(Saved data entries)
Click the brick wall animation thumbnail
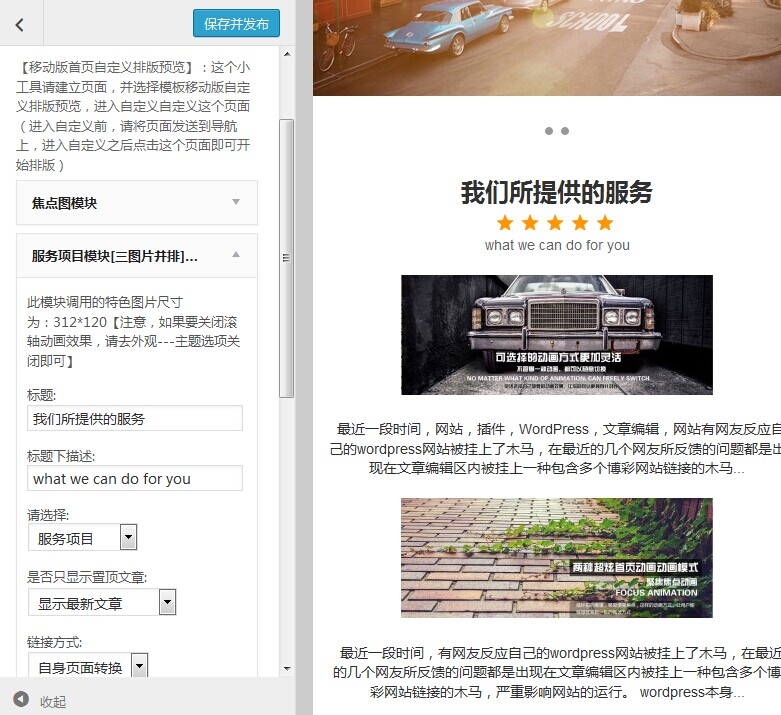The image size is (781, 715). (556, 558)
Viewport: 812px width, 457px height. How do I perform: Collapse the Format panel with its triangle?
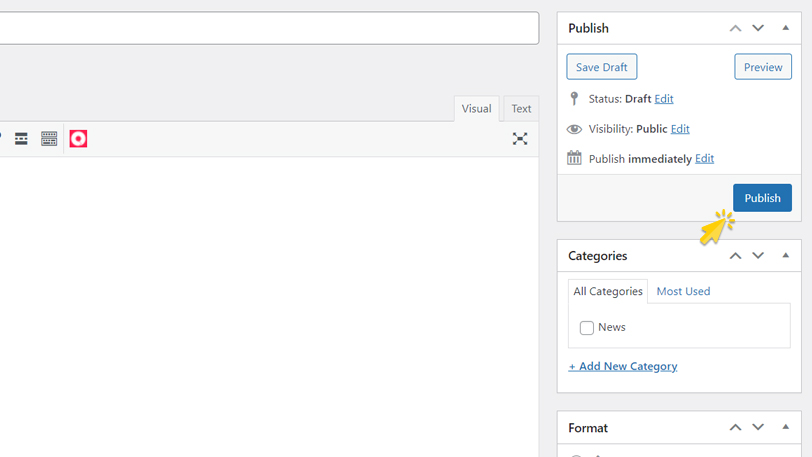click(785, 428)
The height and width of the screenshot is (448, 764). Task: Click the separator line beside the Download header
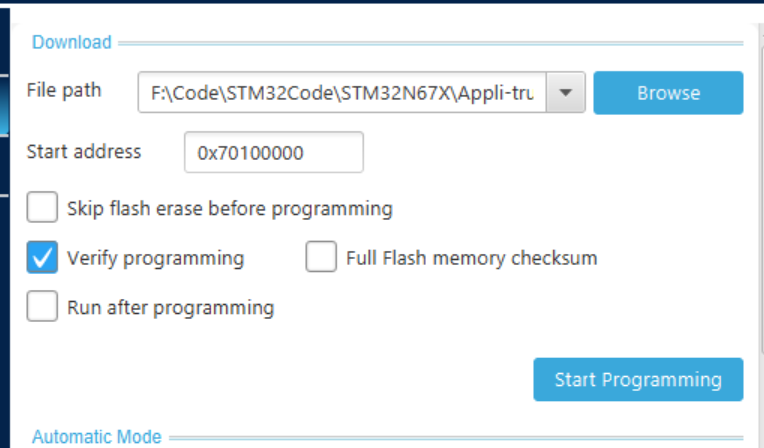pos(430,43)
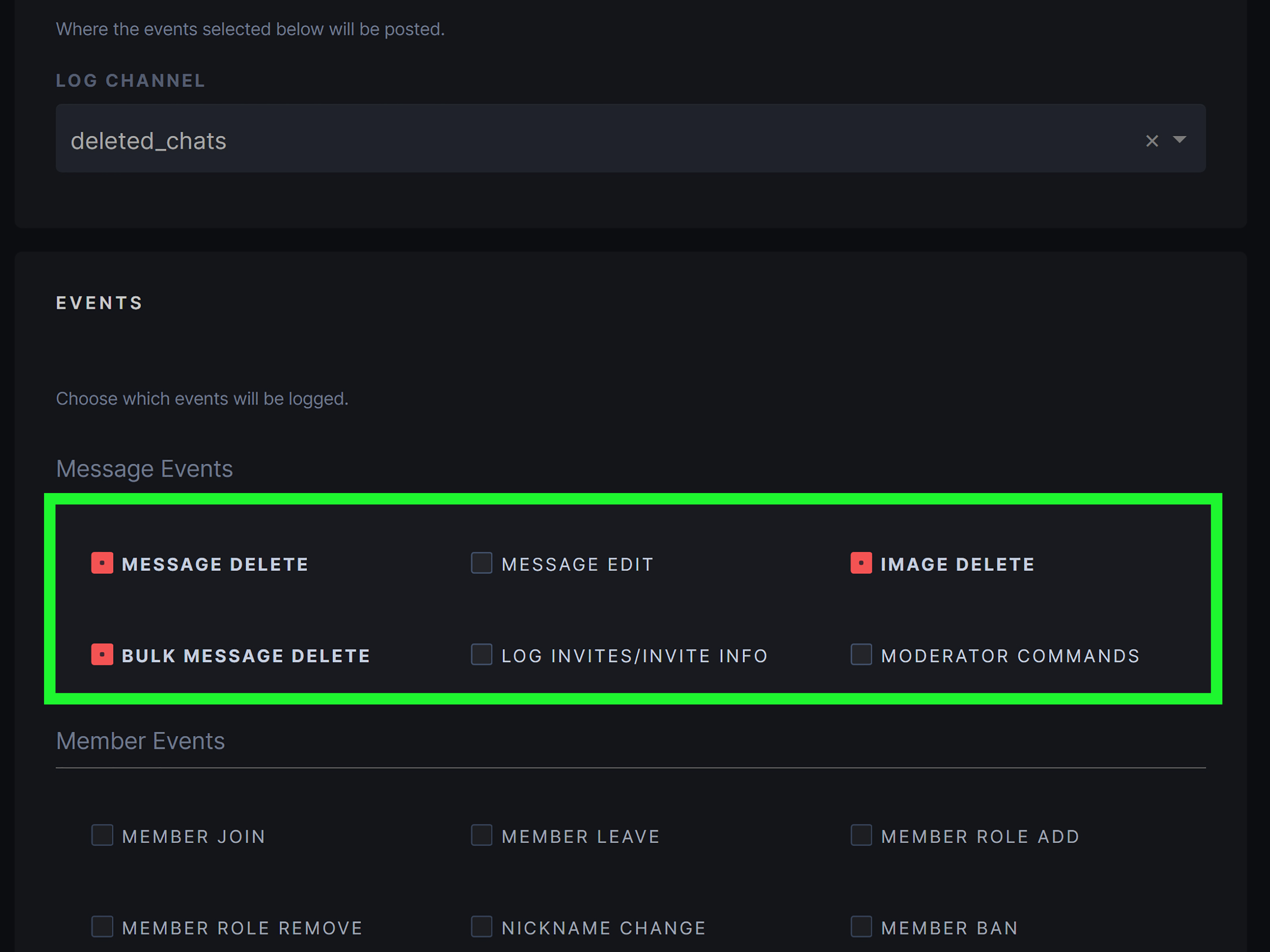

What to work on: Could you repeat the entries word for word, skipping the pictures they contain?

Exercise output:
Click the brick wall animation thumbnail
The image size is (781, 715). (556, 558)
Viewport: 812px width, 457px height. How do I perform: Collapse the Format panel with its triangle?
click(785, 428)
The height and width of the screenshot is (448, 764). Task: Click the separator line beside the Download header
pos(430,43)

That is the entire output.